Sunday, 10 March 2013

Using Antique Piano Keys

antique piano keys decor

A couple of years ago, I took apart my beloved and battered antique piano.  It was a bit of a white elephant, and with a cracked soundboard it never stayed in tune for more than a month or two at the most.  It was falling to pieces.  So one day I decided to take it apart.  I wanted to save the cherry-wood veneer to use for building furniture one day, and I wanted to do something with the keys, to memorialize this formerly-lovely old piano.  But I couldn't decide what.  So the keys sat in a dusty box in the basement.

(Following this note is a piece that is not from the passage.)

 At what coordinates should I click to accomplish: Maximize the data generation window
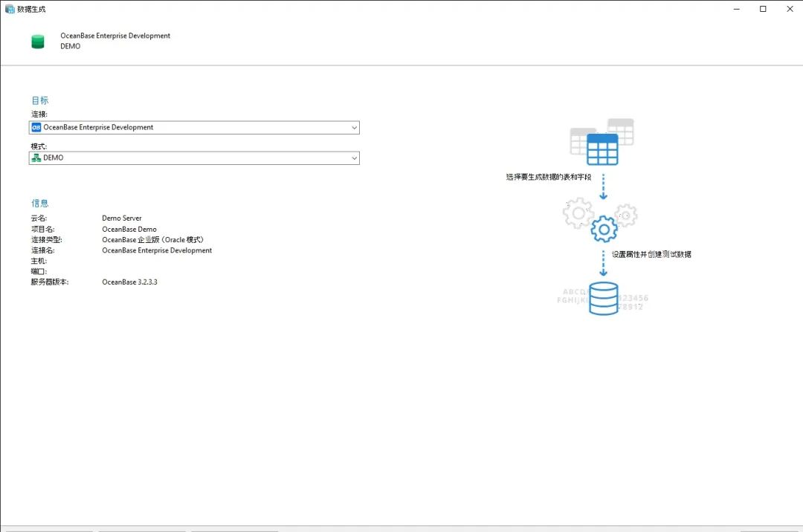[763, 9]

antique piano keys clock display

I finally pulled them out and did something with them.  I wanted to make something that I could give to my siblings, most of whom loved this piano as much as I did.  This is how I did it.

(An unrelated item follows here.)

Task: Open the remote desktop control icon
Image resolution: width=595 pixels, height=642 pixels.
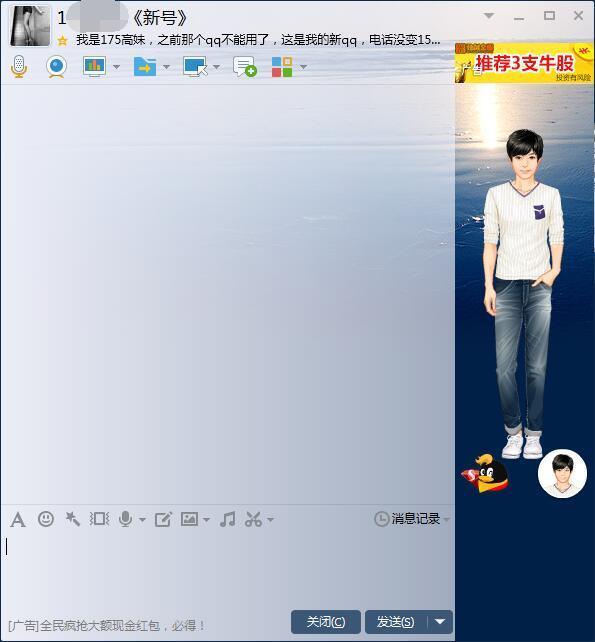Action: (x=195, y=66)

  • Step 1: Acquire an antique piano.
  • Step 2: Take apart said antique piano, narrowly avoiding being squished numerous times when large heavy pieces of the piano decide to fall over.
  • Step 3: Reassemble keyboard on a large flat surface, and decide how many keys you'll use for each wall-hanging. 
  • Step 4: Cut off the long wooden piece from each key, leaving just the ivory/ebony section (for the black keys you'll have to leave about 1 cm more, to make them the same length as the white ones).  It helps to number each key at this step to keep them in the correct order, since the gold-stamped number of each key is on the part you're cutting off.  Sand the cut end.  I forgot to do that step.
  • Step 5: Dig through your stash of crafty junk to find just the right backing.  I used 1/4-inch thick cork tiles (from Walmart). I had three left from another project, and they happen to be exactly the right size, when cut in half.  I should have just enough for the rest of the piano keys.
  • Step 6: Starting from the middle and working outward, glue on each piece.  I did all the white keys first, then fit in the black pieces.  Make sure you glue the sides that will be touching other keys as well as the back.  I used white glue.  Use something that can be easily cleaned up if it oozes out.
  • Step 7: Let it dry.
  • Step 8: Figure out how to hang it.  I haven't done this step yet.  Any suggestions?  For now I have it propped on my mantle, but I was thinking of hanging it in a gallery wall sometime in the future.
  • Step 9: Make four more (the other four will be narrower...sorry siblings).

antique piano keys vintage books

antique piano keys

antique piano keys cork diy tutorial


  1. I don't know how heavy your piano key art is, but you could try those sticky 3M squares that are supposed to come off without ripping off any paint/drywall. Or you could buy a picture/mirror hanging kit (screws, wire, etc.) from Walmart - I think it's around $3 - if you don't mind drilling holes into the piano keys. Very cute!

    1. Thanks Christine! It's not too heavy, so I'm sure the 3M squares would be strong enough. As long as they stick to the cork, anyway. I do have some other things that might work too, I just haven't tried them yet.

  2. You are so crafty Joanna! One man's junk really is another man's (woman's) treasusre.

  3. Looks Good, I'll have to make one now!
    Antique Piano Emporium

  4. Thank you for this. I've been thinking of a shadow box with mine and a few of my grandma's things. Great job!